Nested ad function

Can we generalize the algebra and ode solvers so that a user could call nested over an input function? The return would be the derivative of the input. This would allow score models to be fit, I think. I’d like to gather some feedback on whether this is possible.

The idea is that the steepest ascent of the (log) likelihood can be used for models with time varying parameters to update t + 1. In fact, this has close analogs to extended Kalman filtering which could also use this nested framework to get a derivative of the input function.

See eqn 3 p. 5 of

I have zero experience with the ode routines but wondering what may need to be done to enable an entirly new class of models to be fit.
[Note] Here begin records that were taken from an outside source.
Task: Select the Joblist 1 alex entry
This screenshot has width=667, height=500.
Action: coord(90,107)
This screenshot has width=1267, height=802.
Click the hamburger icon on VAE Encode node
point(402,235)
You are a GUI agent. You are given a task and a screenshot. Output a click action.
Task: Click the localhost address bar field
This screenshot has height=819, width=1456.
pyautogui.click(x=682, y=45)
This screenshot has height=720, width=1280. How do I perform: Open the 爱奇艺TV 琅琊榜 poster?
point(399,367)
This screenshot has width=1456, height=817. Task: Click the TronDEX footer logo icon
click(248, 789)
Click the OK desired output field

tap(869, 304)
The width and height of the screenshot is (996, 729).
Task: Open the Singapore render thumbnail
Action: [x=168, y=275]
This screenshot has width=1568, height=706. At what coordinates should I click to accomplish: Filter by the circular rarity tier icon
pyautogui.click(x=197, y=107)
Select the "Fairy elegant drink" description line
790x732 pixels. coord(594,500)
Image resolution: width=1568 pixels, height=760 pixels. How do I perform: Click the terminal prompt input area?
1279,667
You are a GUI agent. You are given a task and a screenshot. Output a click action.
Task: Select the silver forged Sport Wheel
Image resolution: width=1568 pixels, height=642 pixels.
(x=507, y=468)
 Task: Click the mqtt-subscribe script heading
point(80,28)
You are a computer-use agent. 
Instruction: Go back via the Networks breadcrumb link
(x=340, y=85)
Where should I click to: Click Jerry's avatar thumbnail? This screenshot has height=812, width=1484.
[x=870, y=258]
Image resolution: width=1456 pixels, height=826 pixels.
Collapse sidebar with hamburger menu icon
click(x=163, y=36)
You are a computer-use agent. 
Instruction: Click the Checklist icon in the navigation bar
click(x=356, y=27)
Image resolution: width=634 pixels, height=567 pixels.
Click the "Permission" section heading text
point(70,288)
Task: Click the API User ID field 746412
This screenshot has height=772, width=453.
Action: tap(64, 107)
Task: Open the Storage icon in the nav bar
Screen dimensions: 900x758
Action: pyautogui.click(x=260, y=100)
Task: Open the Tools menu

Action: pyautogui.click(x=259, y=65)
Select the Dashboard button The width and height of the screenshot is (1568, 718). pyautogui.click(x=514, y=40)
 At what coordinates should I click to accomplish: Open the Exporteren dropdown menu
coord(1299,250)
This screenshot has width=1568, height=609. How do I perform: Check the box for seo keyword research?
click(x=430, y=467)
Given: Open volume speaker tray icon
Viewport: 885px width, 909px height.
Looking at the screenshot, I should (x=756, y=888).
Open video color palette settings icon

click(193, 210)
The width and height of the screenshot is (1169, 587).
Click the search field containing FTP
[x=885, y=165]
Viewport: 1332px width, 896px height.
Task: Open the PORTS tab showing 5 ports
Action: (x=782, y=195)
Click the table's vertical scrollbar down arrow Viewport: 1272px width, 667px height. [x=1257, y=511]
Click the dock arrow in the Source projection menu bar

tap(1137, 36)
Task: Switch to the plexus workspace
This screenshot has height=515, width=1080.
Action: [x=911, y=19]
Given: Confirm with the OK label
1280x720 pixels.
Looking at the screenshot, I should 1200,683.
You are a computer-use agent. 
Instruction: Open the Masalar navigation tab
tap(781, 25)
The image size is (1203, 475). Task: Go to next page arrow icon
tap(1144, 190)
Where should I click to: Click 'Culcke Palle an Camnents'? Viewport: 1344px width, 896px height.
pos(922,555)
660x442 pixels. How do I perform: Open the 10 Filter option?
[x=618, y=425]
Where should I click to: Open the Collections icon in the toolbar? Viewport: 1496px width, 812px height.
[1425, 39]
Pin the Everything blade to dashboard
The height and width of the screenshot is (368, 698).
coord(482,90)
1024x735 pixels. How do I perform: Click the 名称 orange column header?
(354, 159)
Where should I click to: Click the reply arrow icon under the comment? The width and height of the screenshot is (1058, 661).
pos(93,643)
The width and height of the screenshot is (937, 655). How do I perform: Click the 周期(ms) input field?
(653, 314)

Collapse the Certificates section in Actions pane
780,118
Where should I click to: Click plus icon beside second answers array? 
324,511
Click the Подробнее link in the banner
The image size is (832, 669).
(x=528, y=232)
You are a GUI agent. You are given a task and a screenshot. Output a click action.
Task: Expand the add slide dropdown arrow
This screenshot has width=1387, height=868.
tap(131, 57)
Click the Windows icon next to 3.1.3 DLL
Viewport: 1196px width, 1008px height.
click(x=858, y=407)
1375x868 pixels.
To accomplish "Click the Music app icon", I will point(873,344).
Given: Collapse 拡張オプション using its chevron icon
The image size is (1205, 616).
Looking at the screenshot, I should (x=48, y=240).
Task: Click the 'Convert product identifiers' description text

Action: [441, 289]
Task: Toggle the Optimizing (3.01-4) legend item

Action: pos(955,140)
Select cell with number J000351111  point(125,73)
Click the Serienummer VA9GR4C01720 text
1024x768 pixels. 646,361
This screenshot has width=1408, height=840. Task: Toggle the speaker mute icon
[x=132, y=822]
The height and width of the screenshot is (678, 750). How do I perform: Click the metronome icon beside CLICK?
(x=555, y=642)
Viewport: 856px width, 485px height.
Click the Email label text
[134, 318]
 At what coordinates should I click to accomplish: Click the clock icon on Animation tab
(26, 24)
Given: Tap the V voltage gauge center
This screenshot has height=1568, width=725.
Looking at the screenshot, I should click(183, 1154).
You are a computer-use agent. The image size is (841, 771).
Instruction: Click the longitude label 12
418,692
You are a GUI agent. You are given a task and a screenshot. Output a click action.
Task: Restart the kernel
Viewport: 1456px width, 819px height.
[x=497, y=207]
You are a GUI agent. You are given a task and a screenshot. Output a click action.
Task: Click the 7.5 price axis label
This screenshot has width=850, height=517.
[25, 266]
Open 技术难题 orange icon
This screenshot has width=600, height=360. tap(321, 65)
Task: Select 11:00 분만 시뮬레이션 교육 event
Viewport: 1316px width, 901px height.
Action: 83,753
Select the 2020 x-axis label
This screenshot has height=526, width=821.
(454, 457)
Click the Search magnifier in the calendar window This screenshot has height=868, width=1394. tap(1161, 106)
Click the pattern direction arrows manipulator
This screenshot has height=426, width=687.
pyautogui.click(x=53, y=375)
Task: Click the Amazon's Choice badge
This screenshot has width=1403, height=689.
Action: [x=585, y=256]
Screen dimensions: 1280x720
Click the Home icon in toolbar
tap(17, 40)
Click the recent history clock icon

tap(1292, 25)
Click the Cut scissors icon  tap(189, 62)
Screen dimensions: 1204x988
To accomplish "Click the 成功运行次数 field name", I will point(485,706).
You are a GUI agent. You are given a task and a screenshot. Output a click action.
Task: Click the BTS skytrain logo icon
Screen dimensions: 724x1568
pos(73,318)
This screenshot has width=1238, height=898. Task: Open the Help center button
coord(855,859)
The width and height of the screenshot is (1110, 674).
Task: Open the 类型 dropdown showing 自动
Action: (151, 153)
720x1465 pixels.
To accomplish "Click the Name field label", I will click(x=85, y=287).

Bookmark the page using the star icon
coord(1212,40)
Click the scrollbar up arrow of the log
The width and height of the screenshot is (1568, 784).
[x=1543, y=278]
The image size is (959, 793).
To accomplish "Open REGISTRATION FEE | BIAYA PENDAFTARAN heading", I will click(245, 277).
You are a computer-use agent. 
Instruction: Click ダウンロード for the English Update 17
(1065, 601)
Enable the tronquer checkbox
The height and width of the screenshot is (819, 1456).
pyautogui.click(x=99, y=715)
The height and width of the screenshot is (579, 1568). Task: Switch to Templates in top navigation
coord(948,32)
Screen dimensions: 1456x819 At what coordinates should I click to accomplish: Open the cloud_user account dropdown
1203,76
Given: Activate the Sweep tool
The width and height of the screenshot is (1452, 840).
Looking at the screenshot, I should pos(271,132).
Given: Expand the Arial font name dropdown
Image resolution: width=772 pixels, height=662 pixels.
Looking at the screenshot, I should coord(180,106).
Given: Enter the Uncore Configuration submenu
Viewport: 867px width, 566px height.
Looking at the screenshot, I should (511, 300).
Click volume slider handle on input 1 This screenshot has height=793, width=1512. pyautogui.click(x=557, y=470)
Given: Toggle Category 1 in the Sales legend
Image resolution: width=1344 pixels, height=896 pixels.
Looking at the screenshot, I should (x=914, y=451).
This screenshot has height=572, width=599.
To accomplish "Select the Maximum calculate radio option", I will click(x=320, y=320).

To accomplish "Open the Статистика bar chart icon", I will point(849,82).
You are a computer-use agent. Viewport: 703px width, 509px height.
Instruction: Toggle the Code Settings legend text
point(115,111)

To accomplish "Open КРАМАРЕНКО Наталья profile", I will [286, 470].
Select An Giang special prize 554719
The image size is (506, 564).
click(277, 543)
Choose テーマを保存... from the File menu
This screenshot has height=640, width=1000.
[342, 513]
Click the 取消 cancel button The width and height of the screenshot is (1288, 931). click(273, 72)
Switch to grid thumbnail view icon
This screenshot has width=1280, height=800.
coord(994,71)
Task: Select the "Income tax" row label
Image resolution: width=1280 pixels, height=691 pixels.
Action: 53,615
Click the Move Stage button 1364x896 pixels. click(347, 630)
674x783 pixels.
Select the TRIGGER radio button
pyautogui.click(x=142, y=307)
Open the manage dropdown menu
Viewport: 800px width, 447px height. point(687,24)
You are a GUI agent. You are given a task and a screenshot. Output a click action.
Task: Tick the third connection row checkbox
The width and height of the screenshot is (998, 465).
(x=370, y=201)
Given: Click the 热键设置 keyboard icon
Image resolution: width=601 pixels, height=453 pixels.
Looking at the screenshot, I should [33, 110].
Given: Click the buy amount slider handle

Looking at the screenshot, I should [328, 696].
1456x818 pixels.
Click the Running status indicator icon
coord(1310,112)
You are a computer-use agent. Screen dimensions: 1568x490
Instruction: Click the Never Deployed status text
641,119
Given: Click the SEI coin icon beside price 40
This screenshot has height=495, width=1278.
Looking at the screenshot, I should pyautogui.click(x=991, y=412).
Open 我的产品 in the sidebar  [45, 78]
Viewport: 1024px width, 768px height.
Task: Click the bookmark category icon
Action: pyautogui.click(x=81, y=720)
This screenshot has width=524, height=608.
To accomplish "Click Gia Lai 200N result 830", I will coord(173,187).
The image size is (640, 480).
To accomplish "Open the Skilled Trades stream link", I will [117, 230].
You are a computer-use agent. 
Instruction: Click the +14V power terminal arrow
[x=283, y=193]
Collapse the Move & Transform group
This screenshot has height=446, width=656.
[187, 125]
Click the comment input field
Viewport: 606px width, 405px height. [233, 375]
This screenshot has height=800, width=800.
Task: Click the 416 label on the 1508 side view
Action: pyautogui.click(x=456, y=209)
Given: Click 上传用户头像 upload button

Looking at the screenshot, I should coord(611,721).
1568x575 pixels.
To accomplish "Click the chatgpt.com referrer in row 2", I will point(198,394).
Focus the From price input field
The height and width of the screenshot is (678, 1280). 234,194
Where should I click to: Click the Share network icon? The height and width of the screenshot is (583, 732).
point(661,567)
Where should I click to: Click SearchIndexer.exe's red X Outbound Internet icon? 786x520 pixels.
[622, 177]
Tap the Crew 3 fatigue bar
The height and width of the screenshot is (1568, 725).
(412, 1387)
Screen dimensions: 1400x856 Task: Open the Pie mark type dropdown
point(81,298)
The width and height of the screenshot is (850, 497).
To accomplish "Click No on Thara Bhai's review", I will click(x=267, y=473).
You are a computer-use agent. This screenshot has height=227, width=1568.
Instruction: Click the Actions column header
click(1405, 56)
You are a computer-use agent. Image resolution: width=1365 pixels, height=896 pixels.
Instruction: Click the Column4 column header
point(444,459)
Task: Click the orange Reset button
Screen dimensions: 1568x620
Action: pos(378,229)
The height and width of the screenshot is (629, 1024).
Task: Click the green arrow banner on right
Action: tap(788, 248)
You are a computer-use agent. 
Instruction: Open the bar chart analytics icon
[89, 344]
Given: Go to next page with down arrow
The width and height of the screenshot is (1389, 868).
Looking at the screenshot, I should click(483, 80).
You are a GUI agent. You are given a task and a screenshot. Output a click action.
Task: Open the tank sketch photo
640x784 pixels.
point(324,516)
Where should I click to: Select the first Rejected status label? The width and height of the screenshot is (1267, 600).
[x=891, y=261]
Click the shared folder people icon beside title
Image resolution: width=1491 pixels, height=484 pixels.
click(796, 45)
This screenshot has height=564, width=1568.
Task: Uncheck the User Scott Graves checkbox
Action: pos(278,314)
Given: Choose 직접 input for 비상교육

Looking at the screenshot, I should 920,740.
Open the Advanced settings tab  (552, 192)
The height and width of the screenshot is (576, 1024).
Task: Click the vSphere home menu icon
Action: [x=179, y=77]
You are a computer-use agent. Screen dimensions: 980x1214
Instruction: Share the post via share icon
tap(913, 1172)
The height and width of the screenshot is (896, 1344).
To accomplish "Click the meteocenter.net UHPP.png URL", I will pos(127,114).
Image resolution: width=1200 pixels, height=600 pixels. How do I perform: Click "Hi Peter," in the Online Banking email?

@charlesm93 @yizhang @Bob_Carpenter

@wds15 too!

1 Like

One issue is that these implicit functions already run nested internally. Automatically implement an optimization constraint would require running nested twice, once to get the gradient for the constraint and then again for the solvers to evaluate. This then requires second-order autodiff which opens up a giant can of worms given the incomplete implementation of higher-order functionality across the language.

just like @betanalpha writes… this would need 2nd order AD and that’s not implemented for ODE solvers (the CVODES manual mentions that this is possible, but it’s not in Stan nor are there plans to do it).

I may be misunderstanding the issue or I’ve phrased the question wrong. Forget the implicit functions that have nested internally. Say I have a function where I want to call nested - it is not an implicit function written in stan-math so nested would not be called twice.

What I would like to do is take some twice differentiable function f and call nested on it like nested(f). It returns the gradient then the AD tape resumes. This would be like the current implicit functions in that nested is called once but it allows nested to be called within a Stan program.

So the nested(f(x)) returns the function value f(x) and the gradient of f wrt to x, right? In case you’d want to use this as part of sampling, then we’d need the derivative of the gradient. If you just want the gradient of f, then that’s the same as calling the gradient function in Stan-math.


Yes, I’d want both the function value and the gradient. My question is, can this be exposed to the Stan language, not just in stan-math?

1 Like

No, the gradient function cannot be exposed to the stan language. The sampler would need gradients of the gradients and higher order derivatives are not tested well enough is the current (and for quite some time now) state of the art in Stan-math.